SUAL, Pangasinan (Philippine Daily Inquirer/Asia News Network): The skyrocketing prices of fuel are driving fishermen in this province out of business due to the huge expenses they incur on each fishing trip.
Andy Abata, 53, a fisherman from the island village of Cabalitian here, said they started limiting their operations due to the expensive diesel prices and the depleting catch.
“We no longer go on fishing trips on a daily basis. We have to cut back on our operations, especially now that there’s not much to catch and fuel price is so high,” Abata told the Inquirer.
Eduardo Bascao, 66, has also limited the use of his boat since it needs 15 litres of diesel for every fishing trip.
Bascao used to take his motorised boat up to the sea off Dagupan City and Binmaley town to catch “talakitok” (jackfish) and tuna when he could still afford the price of fuel.
“I can’t do it anymore. Life is more difficult now because of the rising fuel prices. If our catch is low, we have to wait two days to fish again,” Bascao said.
Angeles Mapanao, 78, another local fisherman, said he only managed to catch a kilo of fish on Tuesday after spending two litres of gasoline on his boat, noting that “it was not enough to get by.”
But for Alfredo Sendayen, 78, a fisherman from Barangay Estanza, in the capital town of Lingayen, he had no choice but to go fishing every day, otherwise “we would have nothing to eat.”
Sendayen uses 3 litres of gasoline every day to gather squid from his “paleg” (mini fish shelter) that yields only 2 kilos daily.
“Each kilo is sold for P300, so I would still have P300 left to take home to my family,” Sendayen said.
In Zambales province, fisherman and boat owner Felix Agasa, 66, of San Antonio town, said they suffered significant losses.
“A small fishing boat requires P600 to P800 worth of fuel to sail and catch Spanish mackerel and skipjack tuna, but sometimes fishermen come back empty-handed,” Agasa said.
To avoid incurring more losses, most fishermen avoid going farther out into the sea.

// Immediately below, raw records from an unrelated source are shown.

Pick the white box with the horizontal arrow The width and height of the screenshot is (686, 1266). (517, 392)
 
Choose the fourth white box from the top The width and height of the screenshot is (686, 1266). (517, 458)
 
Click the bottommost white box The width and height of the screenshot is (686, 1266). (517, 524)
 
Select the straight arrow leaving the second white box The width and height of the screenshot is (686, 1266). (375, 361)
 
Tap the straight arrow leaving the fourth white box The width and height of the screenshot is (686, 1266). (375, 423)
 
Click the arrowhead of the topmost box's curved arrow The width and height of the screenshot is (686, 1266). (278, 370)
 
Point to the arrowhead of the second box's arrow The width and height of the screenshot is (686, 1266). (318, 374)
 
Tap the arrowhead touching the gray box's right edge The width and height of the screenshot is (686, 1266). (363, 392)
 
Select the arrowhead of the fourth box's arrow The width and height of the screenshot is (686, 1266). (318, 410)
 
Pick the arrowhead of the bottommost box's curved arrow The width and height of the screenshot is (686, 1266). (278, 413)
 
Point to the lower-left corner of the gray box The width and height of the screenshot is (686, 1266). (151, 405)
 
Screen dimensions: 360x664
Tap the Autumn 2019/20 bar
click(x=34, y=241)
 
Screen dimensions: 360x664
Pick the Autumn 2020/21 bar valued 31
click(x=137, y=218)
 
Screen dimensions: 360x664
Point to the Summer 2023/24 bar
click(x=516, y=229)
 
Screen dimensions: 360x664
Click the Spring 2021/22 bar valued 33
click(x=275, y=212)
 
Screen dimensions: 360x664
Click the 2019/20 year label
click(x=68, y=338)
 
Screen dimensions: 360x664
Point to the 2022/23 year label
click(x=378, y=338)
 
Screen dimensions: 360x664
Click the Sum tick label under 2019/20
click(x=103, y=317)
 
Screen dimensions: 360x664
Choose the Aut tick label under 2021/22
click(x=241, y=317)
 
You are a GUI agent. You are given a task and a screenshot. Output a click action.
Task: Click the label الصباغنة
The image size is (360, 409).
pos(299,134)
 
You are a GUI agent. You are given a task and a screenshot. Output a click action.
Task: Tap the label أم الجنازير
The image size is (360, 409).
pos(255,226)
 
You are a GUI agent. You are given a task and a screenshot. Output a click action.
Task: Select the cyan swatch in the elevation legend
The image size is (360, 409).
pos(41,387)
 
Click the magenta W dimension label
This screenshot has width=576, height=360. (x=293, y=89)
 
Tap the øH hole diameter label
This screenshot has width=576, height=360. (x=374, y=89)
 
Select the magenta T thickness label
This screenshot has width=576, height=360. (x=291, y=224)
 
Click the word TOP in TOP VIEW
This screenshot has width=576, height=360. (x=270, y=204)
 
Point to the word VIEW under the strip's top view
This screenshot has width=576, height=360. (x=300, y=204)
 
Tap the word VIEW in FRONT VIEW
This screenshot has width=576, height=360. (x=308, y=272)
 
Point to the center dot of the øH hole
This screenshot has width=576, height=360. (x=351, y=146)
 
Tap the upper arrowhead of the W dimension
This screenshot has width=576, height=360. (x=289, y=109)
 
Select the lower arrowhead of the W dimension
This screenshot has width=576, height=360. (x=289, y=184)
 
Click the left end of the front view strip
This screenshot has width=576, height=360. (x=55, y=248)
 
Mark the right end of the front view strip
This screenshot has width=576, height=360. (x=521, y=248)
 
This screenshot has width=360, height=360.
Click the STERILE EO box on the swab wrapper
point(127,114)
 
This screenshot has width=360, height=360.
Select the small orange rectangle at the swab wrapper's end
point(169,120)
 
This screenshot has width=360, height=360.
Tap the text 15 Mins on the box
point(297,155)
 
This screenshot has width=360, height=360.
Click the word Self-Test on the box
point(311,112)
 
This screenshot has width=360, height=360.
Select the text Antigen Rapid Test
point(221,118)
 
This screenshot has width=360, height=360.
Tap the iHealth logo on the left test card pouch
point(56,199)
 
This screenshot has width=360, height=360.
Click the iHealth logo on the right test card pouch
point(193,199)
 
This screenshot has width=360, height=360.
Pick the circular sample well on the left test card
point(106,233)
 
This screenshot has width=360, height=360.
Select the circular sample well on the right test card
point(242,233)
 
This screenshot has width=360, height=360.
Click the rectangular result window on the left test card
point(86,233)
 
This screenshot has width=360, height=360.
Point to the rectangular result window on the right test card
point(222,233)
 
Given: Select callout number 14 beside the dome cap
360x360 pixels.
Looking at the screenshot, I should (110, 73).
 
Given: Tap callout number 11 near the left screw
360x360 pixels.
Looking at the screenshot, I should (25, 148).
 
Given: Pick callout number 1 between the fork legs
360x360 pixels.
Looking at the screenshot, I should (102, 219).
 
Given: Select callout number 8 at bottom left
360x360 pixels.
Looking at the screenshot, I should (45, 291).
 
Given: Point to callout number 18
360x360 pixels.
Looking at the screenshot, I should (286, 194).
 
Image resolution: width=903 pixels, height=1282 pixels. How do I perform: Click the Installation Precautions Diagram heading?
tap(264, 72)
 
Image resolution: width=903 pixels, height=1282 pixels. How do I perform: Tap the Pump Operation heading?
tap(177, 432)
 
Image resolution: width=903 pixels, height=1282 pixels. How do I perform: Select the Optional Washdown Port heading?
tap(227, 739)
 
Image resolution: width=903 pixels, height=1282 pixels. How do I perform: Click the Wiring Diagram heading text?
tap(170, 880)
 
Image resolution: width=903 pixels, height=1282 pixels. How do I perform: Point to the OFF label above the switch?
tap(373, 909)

“But our income is still not decent enough to provide for our families because of the huge expense due to the high fuel prices,” Agasa said.
Two small fishing boats with five to eight fishermen on board need P1,000 worth of fuel to at least catch fish within the municipal waters.
“But traders will just buy our catch at a cheaper price. We can only take home P2,000 that will be divided into eight, and that’s only P250 for each fisherman per fishing trip,” Agasa said.
On Wednesday, groups of fishermen from Pangasinan and Zambales received P3,000 worth of fuel subsidy from the Bureau of Fisheries and Aquatic Resources to ease the impact of the price hike.
In Eastern Samar, Steve Ramboy, a tricycle driver in Borongan City, said he could not think of any way to support his family now that the price of diesel had breached the P100 mark in the province.
Ramboy, 56, and a father to two teenage boys, said half of his daily income of P200 now goes to fuel.
“Much I would like to stop driving while prices of gasoline is going up, I could not do it. I have to attend to the daily needs of my family,” he said.
Ramboy said his family needed at least P500 a day to be able to eat a decent meal thrice a day.
Eastern Samar Gov. Ben Evardone said the price of diesel in some parts of the province reached P101 per litre.
Prices in other major cities in Eastern Visayas, including Tacloban City in Leyte; Catbalogan and Calbayog cities, both in Samar; and Maasin City in Southern Leyte, now ranged from P85 to P99.99 per litre.
“I have called the Department of Trade and Industry to look into this. The high cost of fuel will definitely have an impact on all sectors,” Evardone said.
In Metro Cebu, at least 50 public utility vehicle drivers have stopped plying their routes amid the continuing rise of fuel costs.
Greg Perez, coordinator of the transport group Piston in Cebu, said some of their members decided to return to their respective provinces to find other jobs.
“As we can see, fuel prices have been soaring. Our drivers will really give up. Some of our members have opted to apply as family drivers, company drivers, or delivery drivers,” Perez said in an interview.